オレは彼女に当分の間は会えなくても耐えてくれ、なんて言えなかった。なんだか急に情けなくなってきた。オレって、いい歳してウジウジ考えてるよ。

なんだよオレってキモいよ、ゾッとする。オレって救いようのない大馬鹿野郎だ。

彼女のこと嫌い、でも好きだ!っていう矛盾

自信は無かったんだ。最初からね。だってオレ負けたって思ってたから。彼女を好きになったのはきっとオレが先だったはずだ。でも彼女が先に声をかけてきてビックリしたっけ。

そんなことを、まだ鮮明に覚えてるんだ。

彼女は新キャラ

思い起こせば最初からオレのキャラじゃない場面に遭遇しまくってた。毎回彼女に驚かされたり喜ばされたりと完全に彼女のペースにのみこまれてたんだ。

だからオレはオレっていうキャラ、なんて言うとクサすぎるよな。彼女が今までにオレが出会ったことのない新キャラだったことは確かなんだ。

圧倒的に負かされた感を味わいながらも彼女の可愛さは何ていうか別格なわけで。考えてたらオレは彼女のこと好きなんだきっと。まだ残ってるんだ。

彼女のこと知りたいとか一緒に笑いたいとか、そういう感情がある。目の前の曇り空が急に晴れたみたいに気付いた。

オレのアンバランスな言動

「あ、モエカ?オレ。
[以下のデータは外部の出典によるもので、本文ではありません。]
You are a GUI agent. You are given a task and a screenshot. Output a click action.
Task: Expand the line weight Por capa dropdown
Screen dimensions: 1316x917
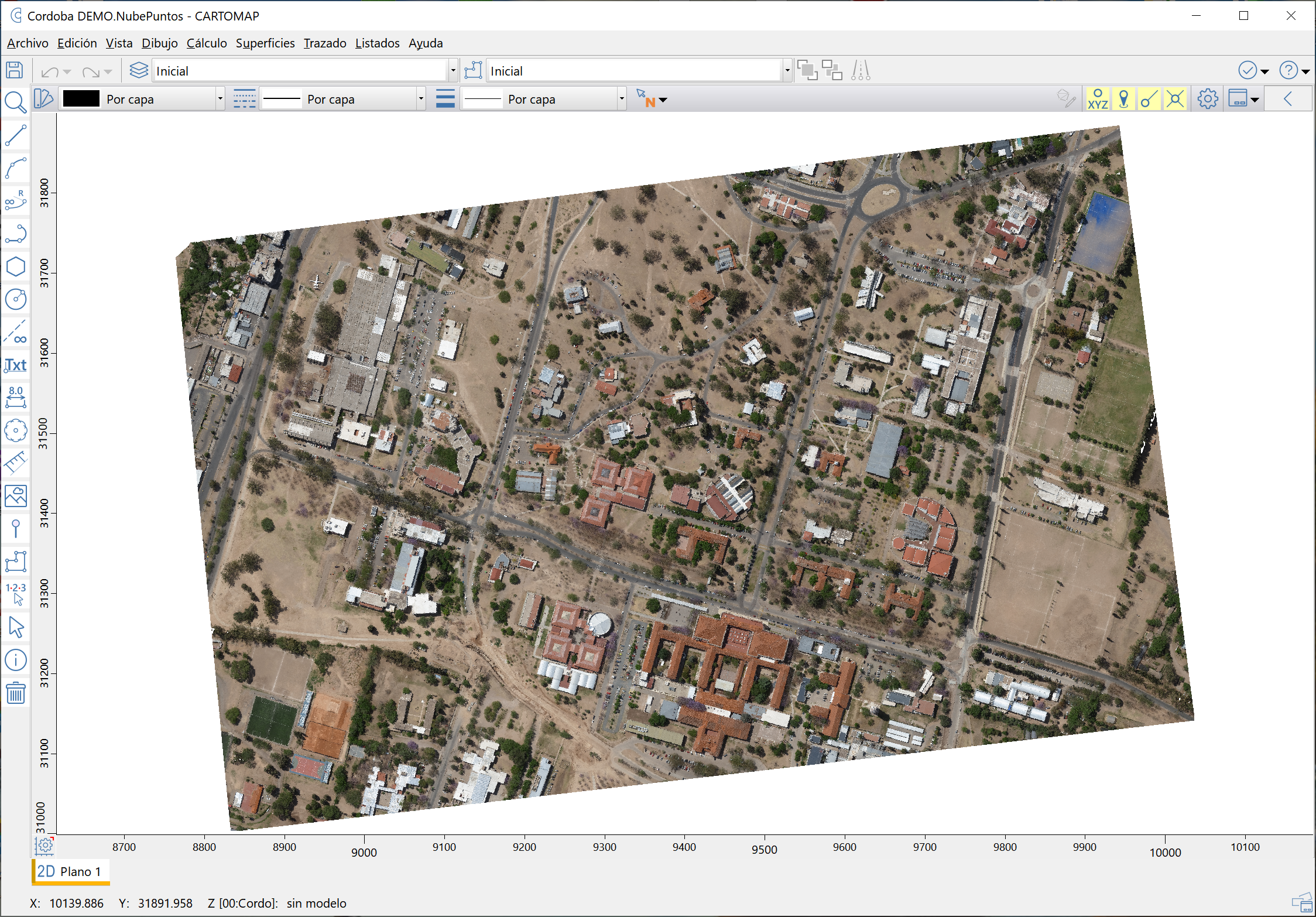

あのさモエカのこと・・・やっぱダメなんだオレ、なんかさ・・・」考えてる最中だったはずなんだけど彼女に電話していた。

オレっていつの間に?完全に無意識ってヤツでオレ自身の行動を疑った。

「もしもし・・・アツシ?えっ?ほんとにアツシなの?」

彼女にも不意打ちだったみたいだ。そうなんだよな、こうやって突然電話することなんて無かった。彼女に関してはね。だからビックリさせたのは初めてってことになるかな。

いいのかオレ、どうしたオレって軽くパニックだよ。電話してるオレが一番ビックリしてた。

彼女から、意外な告白

彼女の声を聞いて唯一わかったことは今怒ってないってことだった。そして、どこか外にいて騒がしい。電話越しに聞こえる声は色んな音に紛れていた。

このままじゃ彼女の声も聞こえなくなる気がした。オレの気持ちのザワつきって感覚がだんだん大きくなっていくんだ。また無意識に声に出して言ったんだ。

「今どこにいるんだよ!オレさ、モエカに話があるんだ。迎えにいくから今の場所、教え・・・」言い終わらないうちに彼女の声が重なった。

「アツシってば!もう本当に待ってたんだから!大好き」

また彼女ってオレの話聞いてないんだ。だからオレの話をさえぎるの、やめろよって言おうとしてふと我に返った。ちょっとまてよ彼女今なんて言った?

彼女の電話口からは既に色んな音が混ざりあって響いていた。

嫌いになりそう、でも好きなんだ

ほんっと、もう何なんだよ!とか思いながらオレも彼女のこと好きなんだって確信した。確信させられたんだよ。完敗だよ!オレの負けなんだ。

たぶん彼女は新しいジャンルの子なんだ。オレにとってはね。だから負けたっていいんだっていうか変な開き直りみたいな気持ちになっていた。

こういう形の付き合い方もアリなんだって思った。オレは彼女の居場所を当てずっぽうで確認した。そしてオレは部屋を飛び出した。

彼女のこと嫌いになりそうだけど今は好きなんだ。オレどっちなんだ?って思ってもどっちもアリなのかって、しばらく自問自答するんだろうな。

でもいいや!今は彼女の隣には確かにオレがいるんだから。